→ **Text**
#####
Testing and upgrading the system usually occurs annually, depending on the organization and its security goals. The rest of this chapter outlines how most organizations handle testing and upgrades of their security systems. This process varies by organization but most follow this basic procedure.

Requirement Definition—Testing the Functionality of the Original Design

Before an information security team can purchase and implement a new security system, they perform a basic risk assessment to test the functionality of the old system. This tells the team what major weaknesses exist and need to be strengthened in the new system. It also informs the requirement gathering process. The result of this phase is a requirement document that must be approved by senior management.

Development of Test Plan and Scope

Once a requirement document has been written and approved, the next step is to develop a plan for testing including the scope of the test phase. There are several factors to consider when developing a test plan:

  • Impact—What impact will the testing have on operations? Is some disruption acceptable? If not, testing will need to occur during off hours or be restricted to nonintrusive methods.
  • Vulnerability—Are there known vulnerabilities to consider during testing? The test plan should exercise known vulnerabilities but should not be limited to them.
  • Breach planning—What should happen as the result of a security breach? The test plan should include scenarios that test reactions to a breach.
  • Gap analysis—Security is a concern across the entire infrastructure. The scope of the test plan should reflect this.

The next sections examine each of these factors in depth.

Intrusive Versus Nonintrusive Testing

If it is important for operations to continue without interruption by the security testing team, the test plan must focus on nonintrusive testing methods such as host discovery or port scanning. Host discovery is the process of scanning the network to find out which Internet Protocol (IP) addresses are attached to potentially vulnerable resources such as web servers or database servers. Depending on the purpose of the scan, an interesting discovery may be defined as anything with open ports, anything running a certain service, or even any box with a connection to the outside world.
#####
→ **Entries**
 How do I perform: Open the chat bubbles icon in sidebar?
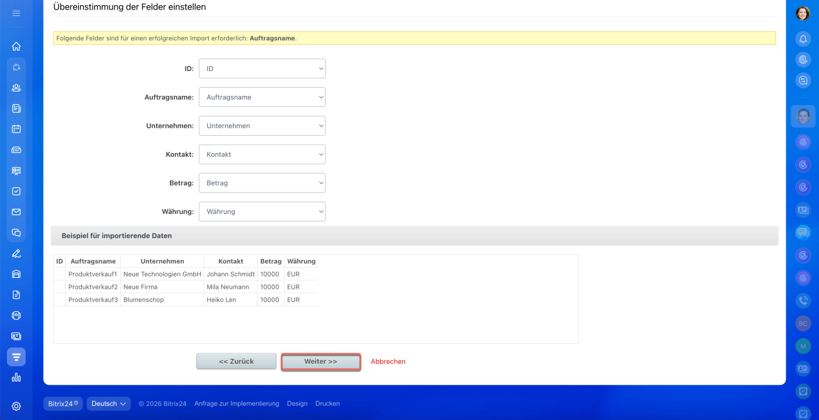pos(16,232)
#####
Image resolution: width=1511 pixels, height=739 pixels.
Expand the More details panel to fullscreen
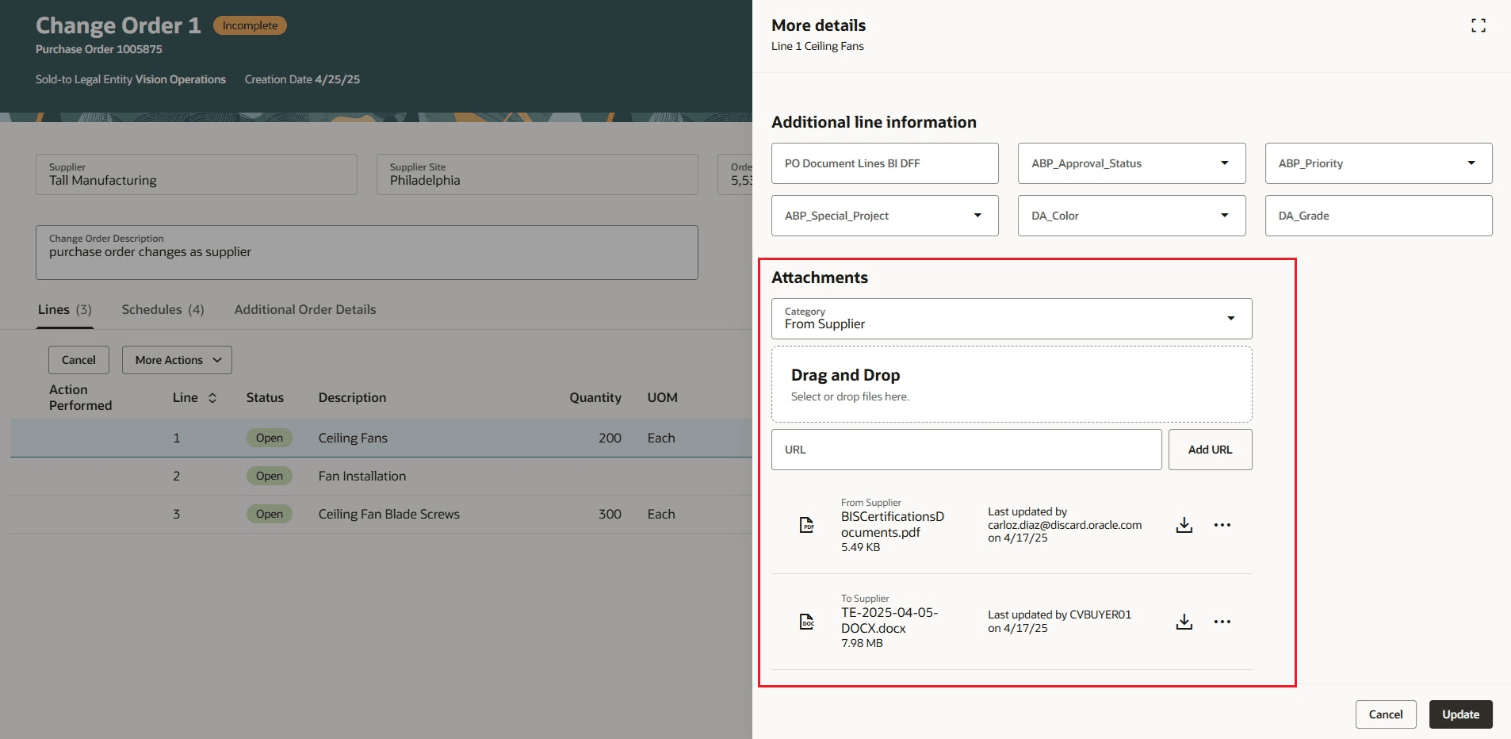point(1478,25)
#####
→ **Your objective**
Continue the passage on testing and upgrading security systems, starting right after its last sentence.

→ **Result**
Port scanning is a technique designed to probe a network’s open ports and look for weaknesses. Ports that are not being used should be closed, but often, they will be unintentionally left open by systems administrators who do not think to change default settings. For example, if a machine is intended to be a file server, there is no reason for port 80—the port most web servers use—to be open.

Nonintrusive testing methods can uncover valuable information about potential vulnerabilities, and, in most cases, this information is enough for an organization to justify modifying, upgrading, or replacing its existing security systems. Sometimes, positive proof of a given vulnerability’s existence and potential damage is necessary. In those cases, intrusive testing is justified.

Some security vulnerabilities cannot be reliably tested in a nonintrusive way. Weaknesses to social engineering attacks are a good example of this because it is impossible to predict how employees will behave in a social engineering situation until they are actually confronted with it. Other vulnerabilities, such as weaknesses to insecure code, are sometimes easy to test in a nonintrusive way. If a security scanner detects that insecure libraries or applications are installed in the environment, one can infer that the environment is vulnerable to buffer overflows, code injection, and the like.

One distinct advantage to nonintrusive testing is the fact that it is often automated. This allows a reliable scan to be performed by IT staff who may not have extensive security training or experience. However, just as you’d secure an IT infrastructure with more than just a firewall, testing the security of an IT infrastructure should not rely on a single method. If possible, nonintrusive and intrusive testing methods should be used in cooperation to produce a comprehensive view of the status of IT security.

Vulnerability Assessment Scanning

IT crimes are generally crimes of opportunity. Attackers look for weak networks and bypass strong ones unless the resources on the strengthened network are highly tempting. Most of the time, if a network has been hardened, attackers will quickly move on to softer targets. Vulnerability assessment is the first step in hardening a network, and is generally performed using an automated scanning tool.

There are three basic types of vulnerability assessment scanners:

  • Network scanners—A general-purpose scanner that probes a network for a variety of widely known vulnerabilities.
  • Port scanners—A specialized tool that probes open ports on a system. An attacker could use these open ports to gain entry to a network.
  • Web application scanners—Scans hosted web applications for known vulnerabilities. Because web applications are public-facing, they cannot be locked down as easily as an internal network.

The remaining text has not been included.